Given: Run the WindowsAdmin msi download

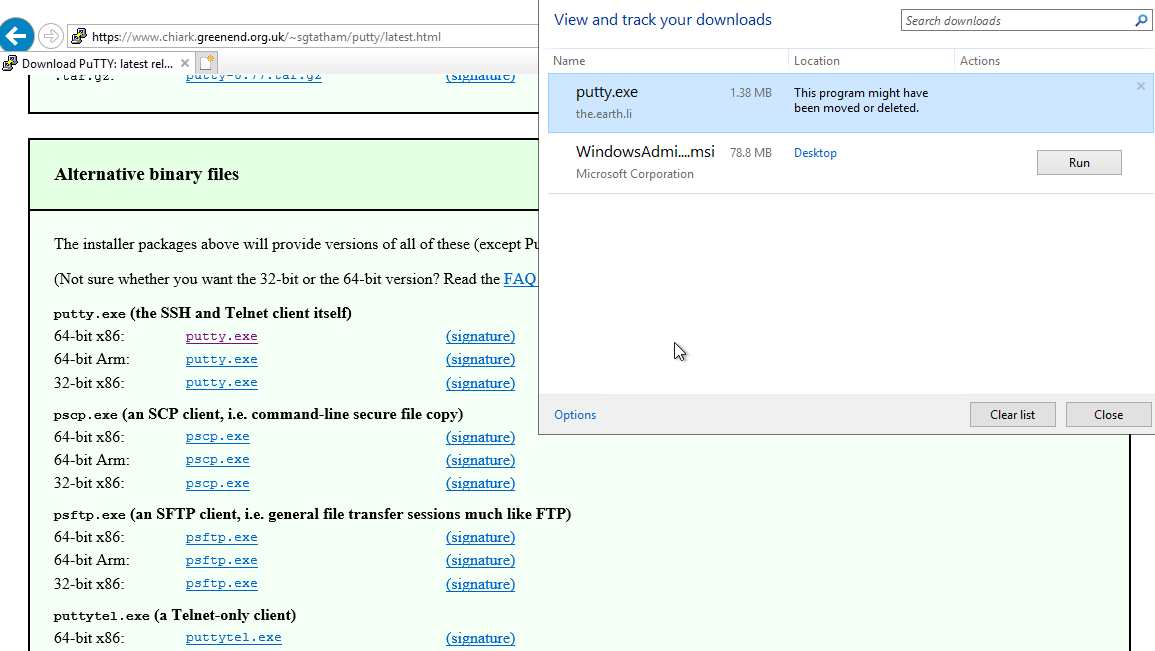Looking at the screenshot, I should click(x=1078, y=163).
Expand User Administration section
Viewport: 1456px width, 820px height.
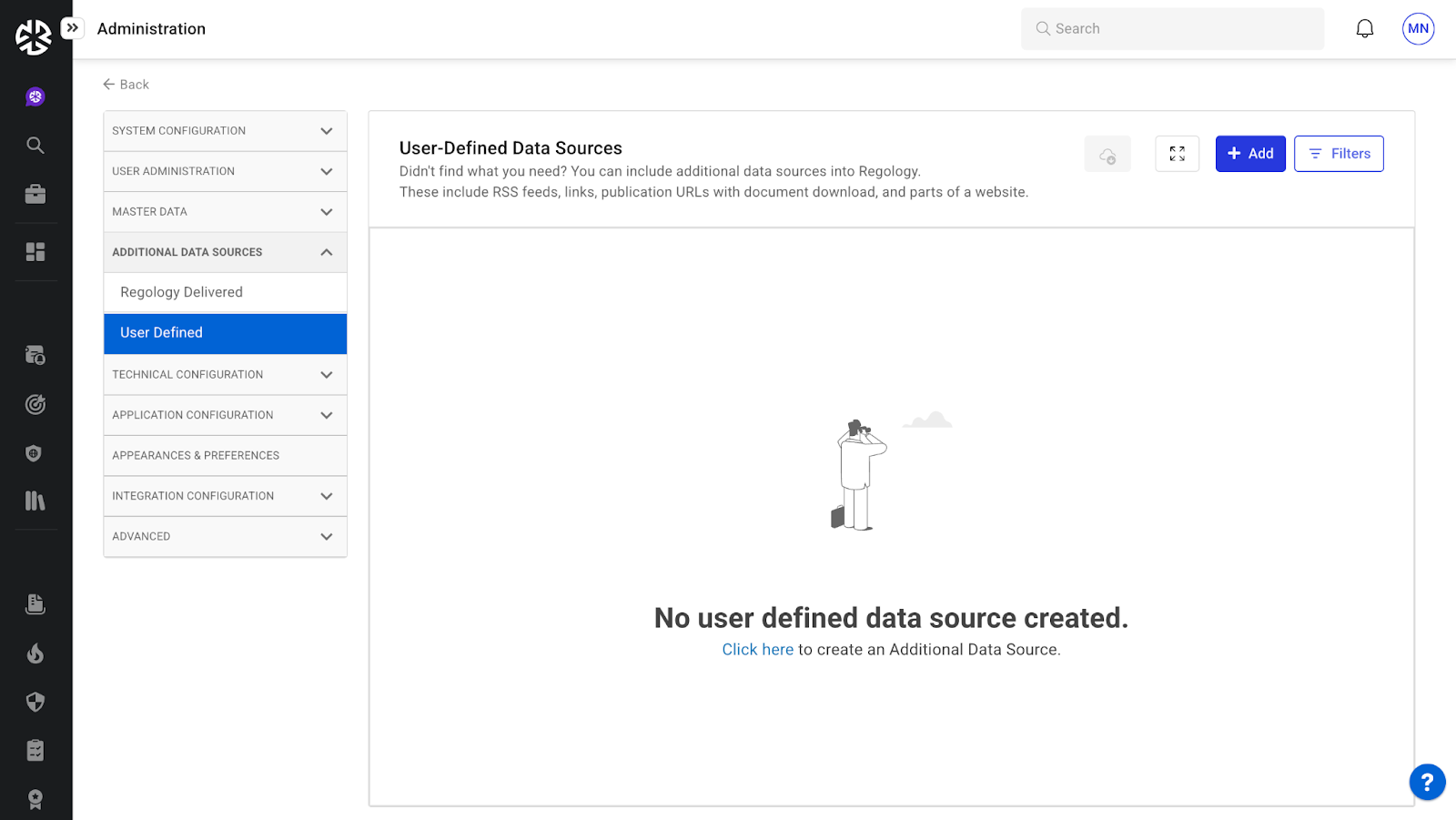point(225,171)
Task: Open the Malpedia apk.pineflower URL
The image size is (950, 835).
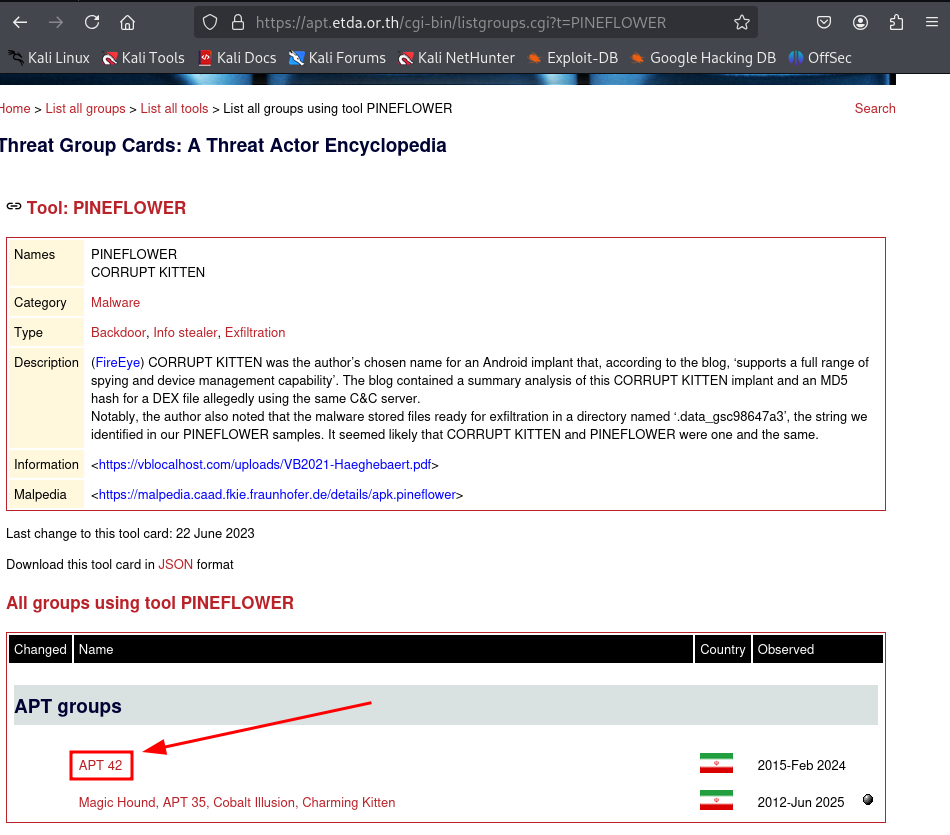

### [TASK INSTRUCTIONS]
Copy every one of the lines above word for word, leaving out the pictures.

### [OUTPUT OF THE EXERCISE]
Given: Run the WindowsAdmin msi download

Looking at the screenshot, I should click(x=1078, y=163).
Expand User Administration section
Viewport: 1456px width, 820px height.
point(225,171)
Task: Open the Malpedia apk.pineflower URL
The image size is (950, 835).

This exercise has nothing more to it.